*** Opening of Records to process ***

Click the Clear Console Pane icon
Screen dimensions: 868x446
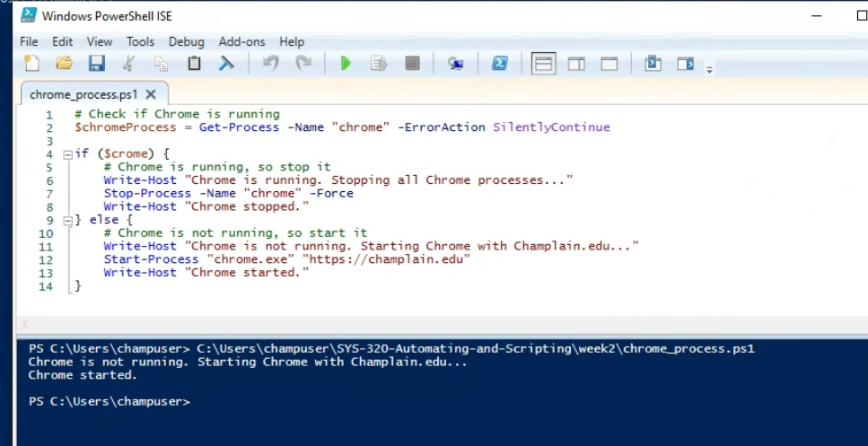point(226,64)

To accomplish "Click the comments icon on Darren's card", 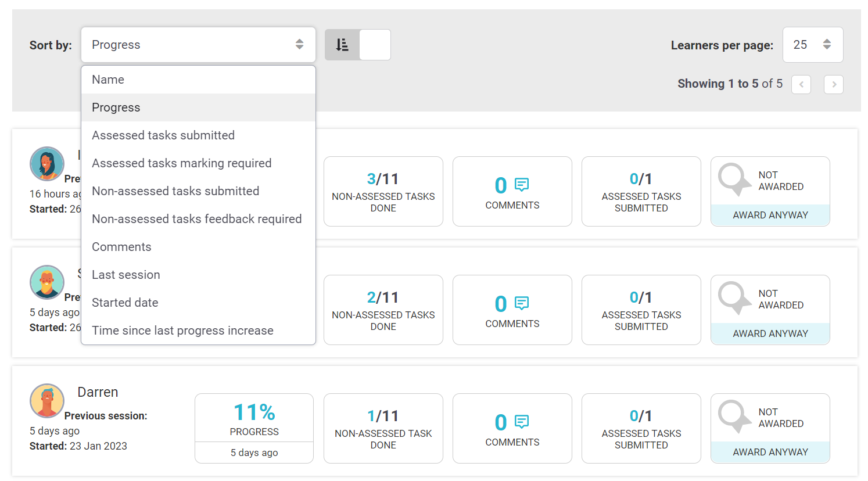I will pyautogui.click(x=521, y=422).
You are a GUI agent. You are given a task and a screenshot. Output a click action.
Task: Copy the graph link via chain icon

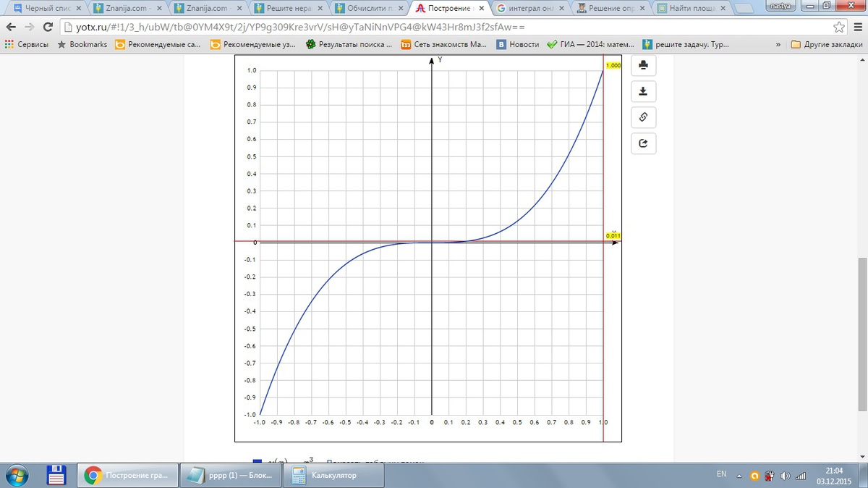click(643, 117)
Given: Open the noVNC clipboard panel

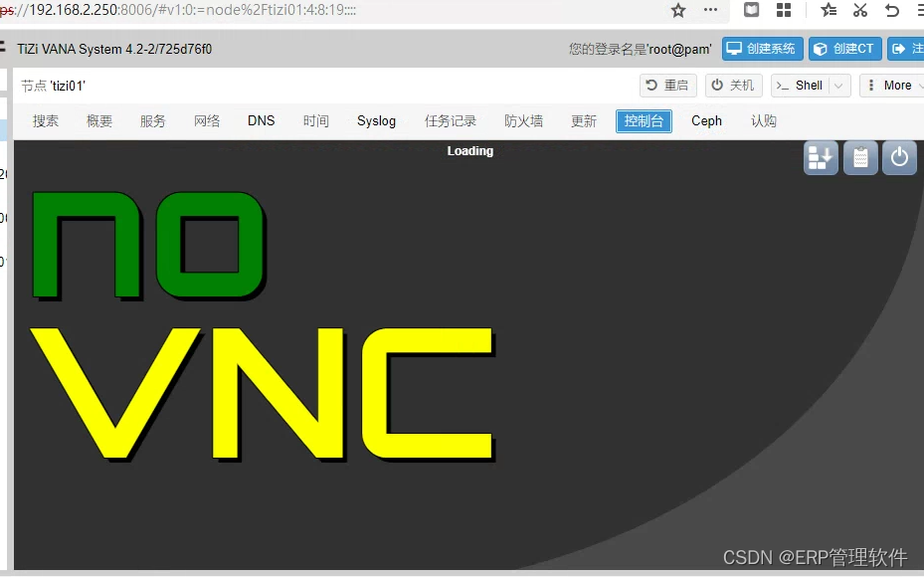Looking at the screenshot, I should [859, 157].
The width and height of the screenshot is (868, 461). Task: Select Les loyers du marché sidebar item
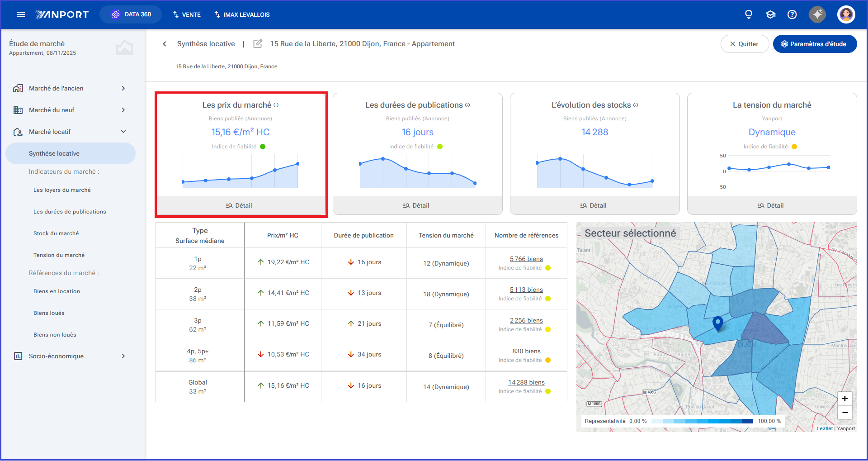[62, 190]
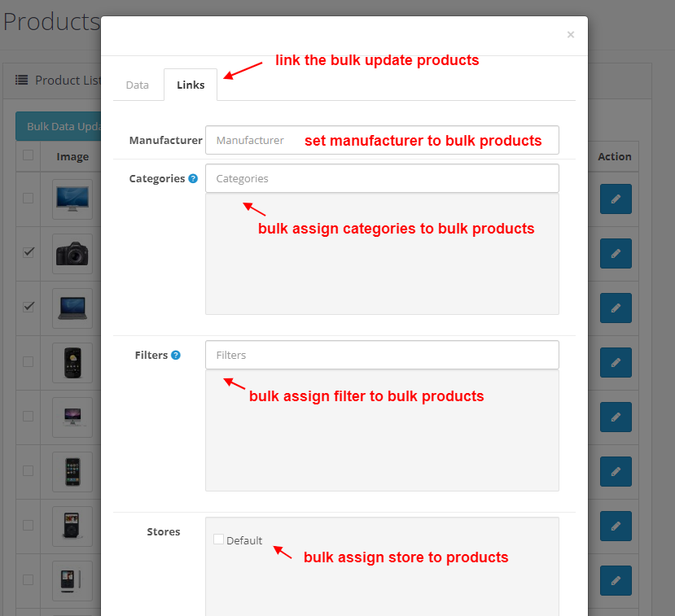This screenshot has height=616, width=675.
Task: Click the Filters help question-mark icon
Action: click(x=175, y=355)
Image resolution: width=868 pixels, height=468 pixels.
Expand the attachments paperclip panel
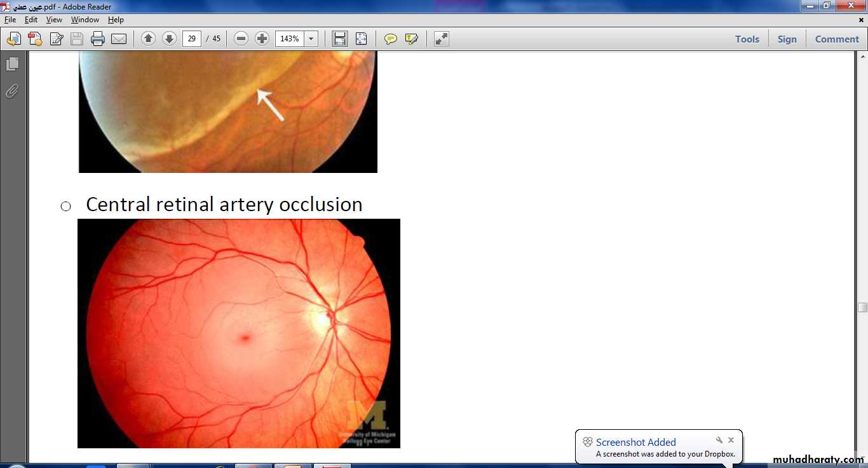tap(12, 92)
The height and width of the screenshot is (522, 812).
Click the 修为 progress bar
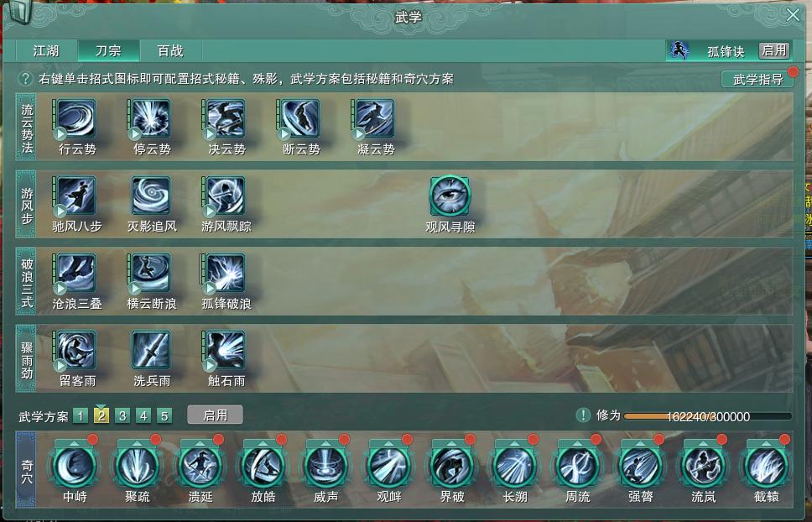(x=708, y=416)
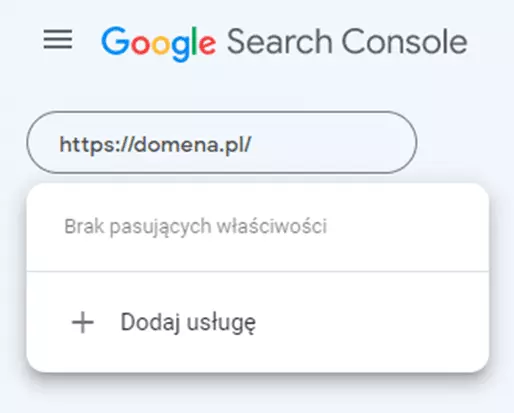
Task: Click the word Search in header title
Action: (280, 42)
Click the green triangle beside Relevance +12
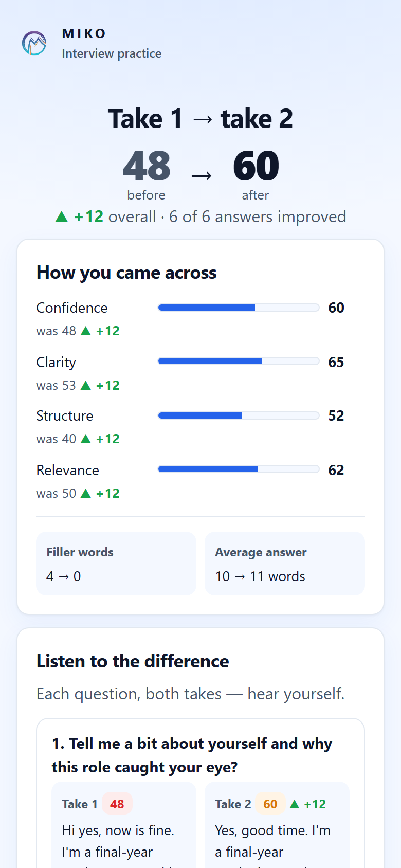This screenshot has height=868, width=401. 86,493
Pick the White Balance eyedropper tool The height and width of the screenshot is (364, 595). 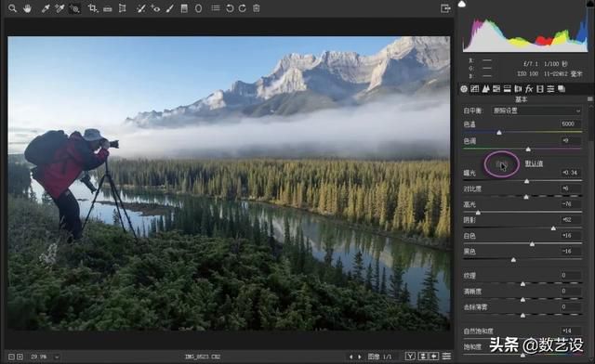click(46, 8)
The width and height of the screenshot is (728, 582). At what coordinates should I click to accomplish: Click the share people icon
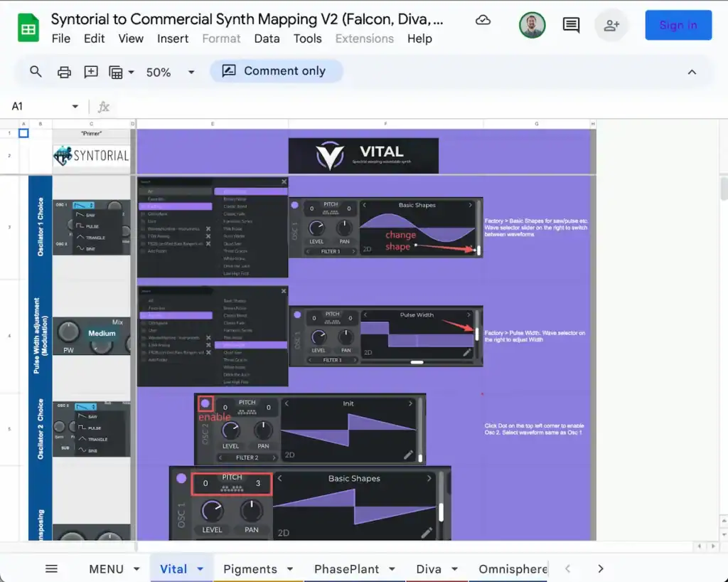[x=611, y=26]
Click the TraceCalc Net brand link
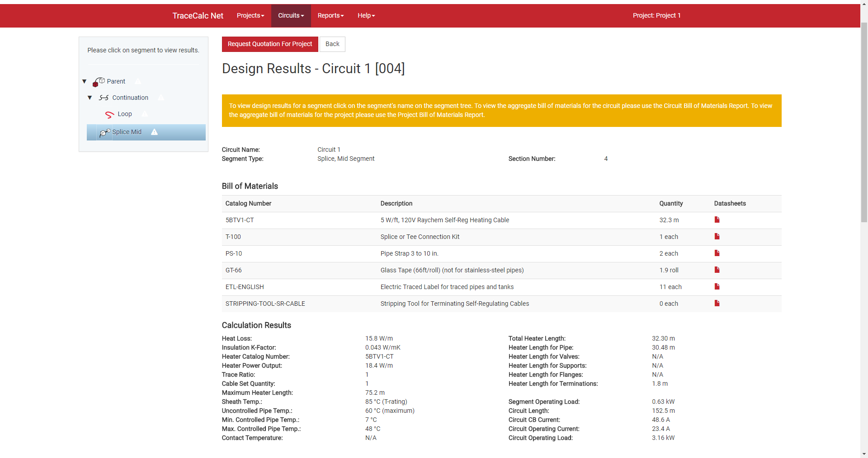 click(x=198, y=16)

*** Close of Records to process ***

• Task instructions:
Taking the records above, print only and exactly the lines from the line with "Given: Open the noVNC clipboard panel" to the line with "Image resolution: width=868", both kept, and exclude pictures.

• Result of the task:
Given: Open the noVNC clipboard panel

Looking at the screenshot, I should [859, 157].
The width and height of the screenshot is (868, 461). Task: Select Les loyers du marché sidebar item
[62, 190]
This screenshot has height=616, width=675.
Task: Click the Filters help question-mark icon
Action: click(x=175, y=355)
Image resolution: width=868 pixels, height=468 pixels.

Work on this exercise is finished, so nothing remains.